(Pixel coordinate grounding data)
=== Begin Enclosure ===

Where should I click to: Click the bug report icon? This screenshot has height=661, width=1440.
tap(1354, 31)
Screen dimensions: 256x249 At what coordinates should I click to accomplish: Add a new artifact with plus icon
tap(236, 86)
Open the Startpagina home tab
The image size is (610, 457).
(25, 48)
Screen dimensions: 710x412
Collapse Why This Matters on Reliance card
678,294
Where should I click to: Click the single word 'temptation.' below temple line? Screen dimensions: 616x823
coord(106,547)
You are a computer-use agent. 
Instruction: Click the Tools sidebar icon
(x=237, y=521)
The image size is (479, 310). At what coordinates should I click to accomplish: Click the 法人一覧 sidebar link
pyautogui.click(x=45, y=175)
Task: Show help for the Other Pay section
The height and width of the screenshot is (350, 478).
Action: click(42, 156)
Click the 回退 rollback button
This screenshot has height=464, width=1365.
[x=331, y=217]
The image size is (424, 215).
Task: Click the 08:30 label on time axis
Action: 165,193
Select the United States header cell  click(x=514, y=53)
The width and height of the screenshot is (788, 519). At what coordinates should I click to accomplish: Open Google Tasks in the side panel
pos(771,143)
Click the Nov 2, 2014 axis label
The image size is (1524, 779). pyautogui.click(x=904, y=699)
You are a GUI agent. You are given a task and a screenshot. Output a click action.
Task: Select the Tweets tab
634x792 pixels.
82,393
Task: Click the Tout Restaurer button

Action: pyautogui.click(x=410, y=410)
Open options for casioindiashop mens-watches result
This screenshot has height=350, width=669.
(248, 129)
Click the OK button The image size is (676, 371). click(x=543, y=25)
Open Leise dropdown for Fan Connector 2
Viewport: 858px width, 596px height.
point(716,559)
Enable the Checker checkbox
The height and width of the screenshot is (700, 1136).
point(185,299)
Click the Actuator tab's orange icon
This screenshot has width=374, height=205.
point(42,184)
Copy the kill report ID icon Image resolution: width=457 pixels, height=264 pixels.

=== End Enclosure ===

**ACTIVITY:** Count up the lines in the entries that hold "Select", and respond with that count and no other text.

**SOLUTION TO THE PROBLEM:** 2